Deze almachtige, in-alles-voorziende Christus is degene die we ontmoetten in het volgend zinsdeel: “geroepen tot apostel.” Christus riep Paulus onderweg naar Damascus op en droeg hem op om zijn gezaghebbende vertegenwoordiger te zijn bij de oprichting van de kerk van de ware leer. Daarna zagen we Gods almachtige, alles-plannende hand in het volgend zinsdeel: “uitgekozen om het evangelie van God te verkondigen.” Volgens Galaten 1:15 zette God Paulus apart voordat hij was geboren. God is zo ijverig in het zorgen dat het evangelie er komt en geopenbaard wordt, dat hij niets aan het toeval overlaat.
Vandaag kijken we naar deze term “het evangelie van God” (1:1) en hoe Paulus dat toelicht in de verzen 2-4.
“…dat al bij monde van zijn profeten in de heilige geschriften is beloofd…” Het eerste wat Paulus erover zei is precies in lijn met wat we net gezien hebben: dat God ijverig laat zien dat het evangelie gepland was lang voordat het plaats vond.
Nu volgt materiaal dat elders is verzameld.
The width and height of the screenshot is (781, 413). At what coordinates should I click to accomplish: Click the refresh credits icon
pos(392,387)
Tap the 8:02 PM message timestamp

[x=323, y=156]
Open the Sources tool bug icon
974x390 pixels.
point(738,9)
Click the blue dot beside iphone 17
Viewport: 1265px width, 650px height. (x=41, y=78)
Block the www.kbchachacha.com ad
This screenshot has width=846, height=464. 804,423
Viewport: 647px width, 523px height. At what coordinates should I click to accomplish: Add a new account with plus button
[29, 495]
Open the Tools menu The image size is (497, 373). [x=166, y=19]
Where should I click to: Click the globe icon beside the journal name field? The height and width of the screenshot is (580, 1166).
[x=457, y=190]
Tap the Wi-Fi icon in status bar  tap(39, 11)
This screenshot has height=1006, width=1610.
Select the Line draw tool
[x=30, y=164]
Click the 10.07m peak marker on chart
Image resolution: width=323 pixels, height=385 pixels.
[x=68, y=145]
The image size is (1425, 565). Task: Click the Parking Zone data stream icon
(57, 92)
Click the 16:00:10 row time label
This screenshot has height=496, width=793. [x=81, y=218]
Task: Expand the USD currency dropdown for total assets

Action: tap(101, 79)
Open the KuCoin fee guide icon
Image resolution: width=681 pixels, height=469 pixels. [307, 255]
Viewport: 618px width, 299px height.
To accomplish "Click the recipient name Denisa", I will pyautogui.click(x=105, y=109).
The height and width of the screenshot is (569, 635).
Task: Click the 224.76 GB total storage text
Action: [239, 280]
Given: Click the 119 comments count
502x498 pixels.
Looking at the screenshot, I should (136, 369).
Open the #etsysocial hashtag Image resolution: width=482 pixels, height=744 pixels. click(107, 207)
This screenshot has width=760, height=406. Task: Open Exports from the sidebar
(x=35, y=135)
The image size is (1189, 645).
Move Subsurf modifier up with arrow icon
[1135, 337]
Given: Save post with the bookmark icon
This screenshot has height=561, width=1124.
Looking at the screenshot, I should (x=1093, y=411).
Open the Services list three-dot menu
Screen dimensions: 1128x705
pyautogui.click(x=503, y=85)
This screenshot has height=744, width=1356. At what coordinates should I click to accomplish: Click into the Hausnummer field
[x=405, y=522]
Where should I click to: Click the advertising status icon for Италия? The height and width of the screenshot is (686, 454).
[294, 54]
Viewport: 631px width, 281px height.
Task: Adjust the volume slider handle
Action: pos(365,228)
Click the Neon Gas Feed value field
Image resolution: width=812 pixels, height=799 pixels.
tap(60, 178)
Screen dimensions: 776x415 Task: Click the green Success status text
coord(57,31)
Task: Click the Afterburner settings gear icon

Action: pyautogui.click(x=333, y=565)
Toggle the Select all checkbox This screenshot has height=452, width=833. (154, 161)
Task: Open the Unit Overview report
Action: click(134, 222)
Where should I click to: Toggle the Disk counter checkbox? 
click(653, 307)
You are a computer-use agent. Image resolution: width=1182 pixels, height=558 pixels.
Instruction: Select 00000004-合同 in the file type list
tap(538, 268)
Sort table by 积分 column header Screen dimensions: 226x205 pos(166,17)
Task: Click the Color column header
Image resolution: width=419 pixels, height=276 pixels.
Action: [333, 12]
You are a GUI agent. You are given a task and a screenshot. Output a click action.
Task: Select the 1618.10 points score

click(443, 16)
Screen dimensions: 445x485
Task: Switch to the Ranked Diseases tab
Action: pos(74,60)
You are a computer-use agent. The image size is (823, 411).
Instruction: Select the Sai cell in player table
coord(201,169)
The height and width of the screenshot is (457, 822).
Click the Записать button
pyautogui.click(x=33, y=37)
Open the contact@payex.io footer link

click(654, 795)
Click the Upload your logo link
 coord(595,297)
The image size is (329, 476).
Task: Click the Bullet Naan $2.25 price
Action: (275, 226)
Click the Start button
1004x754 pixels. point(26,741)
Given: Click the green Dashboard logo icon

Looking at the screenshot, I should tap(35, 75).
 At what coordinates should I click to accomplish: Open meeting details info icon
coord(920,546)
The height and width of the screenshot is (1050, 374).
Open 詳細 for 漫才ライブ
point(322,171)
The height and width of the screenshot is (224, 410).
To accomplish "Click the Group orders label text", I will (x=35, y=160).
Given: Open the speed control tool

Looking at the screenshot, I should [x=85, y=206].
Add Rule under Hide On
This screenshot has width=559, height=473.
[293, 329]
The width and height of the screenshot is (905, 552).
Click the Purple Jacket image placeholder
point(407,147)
Vers 2: “… [Paulus was] uitgekozen om het evangelie van God te verkondigen, dat al bij monde van zijn [Gods] profeten in de heilige geschriften is beloofd.”
Kijk eens goed naar deze drie dingen uit vers 2.
1) Het evangelie van God is de vervulling van oudtestamentische beloftes.
Het is geen nieuwe religie. Het is de vervulling van een oude religie. De God van het Oude Testament is de God van het Nieuwe Testament. Wat hij toen voorbereidde en beloofde, vervulde hij met de komst van Jezus.
2) God houdt zich aan zijn beloftes.
Honderden jaren gaan voorbij. De Joden vragen zich af of de Messias ooit zal komen. Ze lijden enorm. Dan handelt God en de belofte is vervuld. Dat betekent dat God te vertrouwen is. Het kan lijken of hij zijn beloftes heeft vergeten. Maar hij vergeet niets. Dus vers 2 is niet slechts een bewering over de inhoud van het evangelie maar ook een reden om erin te geloven. Zodra we inzien dat God Christus beloofde eeuwen voordat hij kwam en dat hij tot in detail deze beloftes nakomt, is ons geloof gesterkt.
3) Dit zijn heilige, geïnspireerde geschriften waarnaar we moeten verwijzen en waarin we moeten geloven.
Kijk eens naar de zeer belangrijke gevolgen van vers twee voor onze leer uit de Schrift. Ten eerste is er God, dan is er een belofte die God bereid is te maken, dan zijn er profeten bij monde van wie hij zijn belofte uitspreekt (let op: het zijn geen woordvoerders, God zelf blijft de spreker), vervolgens zijn er geschriften en deze geschriften worden heilig genoemd. Waarom zijn ze heilig – afgezonderd van alle ander geschriften, uniek in hun soort en kostbaar? Omdat het God is die spreekt in hen. Lees deze vers aandachtig: “Dat al bij monde van zijn [Gods] profeten in de heilige geschriften is beloofd.” God beloofde in de geschriften. God spreekt in de geschriften. Dat maakt ze heilig. Zo ziet Paulus de Schrift en zo zouden wij het ook moeten zien. Mocht u zich ooit afvragen waarom aan de voorkant van onze Bijbels “Heilige Bijbel” staat, dan is Romeinen 1:2 het antwoord.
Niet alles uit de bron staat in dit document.